Janet theorem

In every analytic Riemannian manifold of dimension $ n $ there exists a neighbourhood of an arbitrarily chosen point having an isometric imbedding into the Euclidean space $ \mathbf R ^ {s _ {n} } $ of dimension $ s _ {n} = n ( n + 1 ) / 2 $. Janet's theorem remains true if $ \mathbf R ^ {s _ {n} } $ is replaced by any analytic Riemannian manifold of dimension $ s _ {n} $ with a prescribed point (to which the point chosen in the original manifold must be mapped).
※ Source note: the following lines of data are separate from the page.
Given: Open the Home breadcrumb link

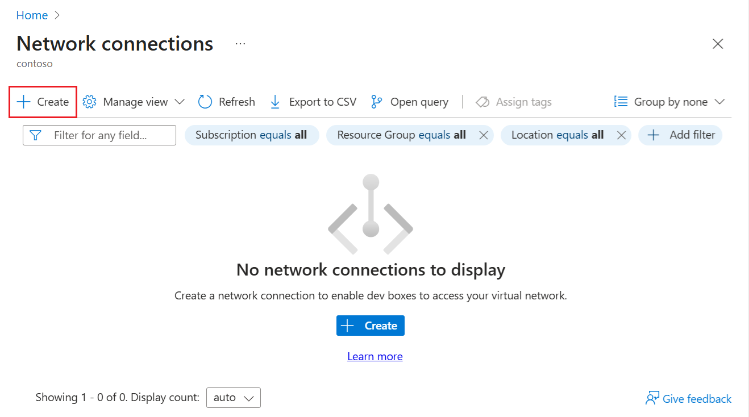Looking at the screenshot, I should click(32, 15).
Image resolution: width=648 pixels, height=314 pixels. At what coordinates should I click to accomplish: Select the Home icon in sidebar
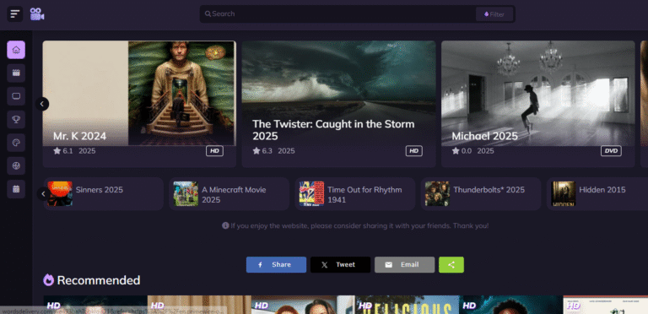pos(16,50)
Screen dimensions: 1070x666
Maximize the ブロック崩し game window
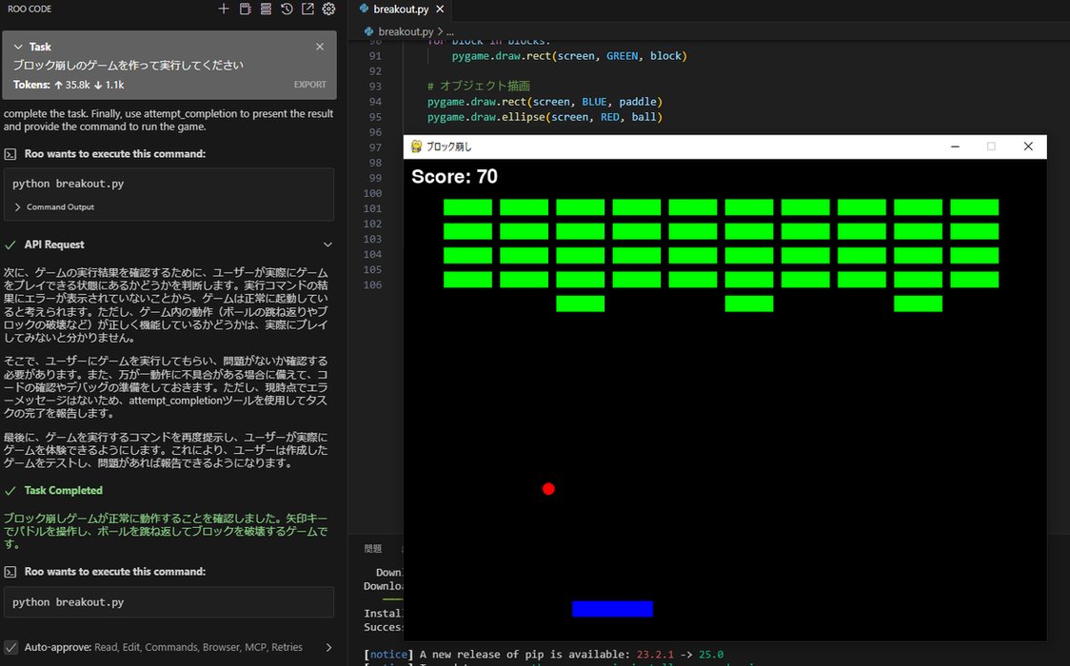(x=991, y=147)
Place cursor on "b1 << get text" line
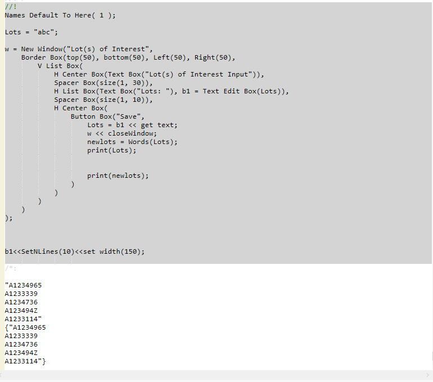Screen dimensions: 433x382 point(132,125)
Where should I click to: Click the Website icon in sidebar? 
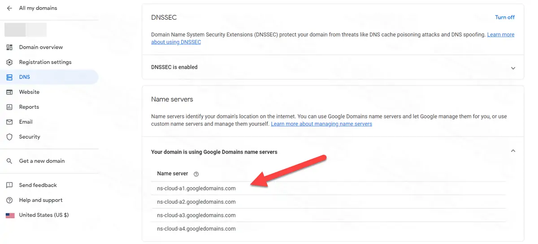pos(9,92)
Janet's theorem is valid in the case of pseudo-Riemannian manifolds provided that

$$ q \geq s _ {n} ,\ q _ {+} \geq n _ {+} ,\ \ q _ {-} \geq n _ {-} , $$

where $ n _ {+} $ and $ n _ {-} = n - n _ {+} $ are the dimensions of the positive and negative parts of the metric tensor on the original manifold, and $ q _ {+} $ and $ q _ {-} = q - q _ {+} $ are the corresponding dimensions of the target manifold (see [3]). Janet's theorem is the first general imbedding theorem in Riemannian geometry (see Isometric immersion).

Janet's theorem first appeared as a conjecture of L. Schläfli [1], and was proved by M. Janet [2].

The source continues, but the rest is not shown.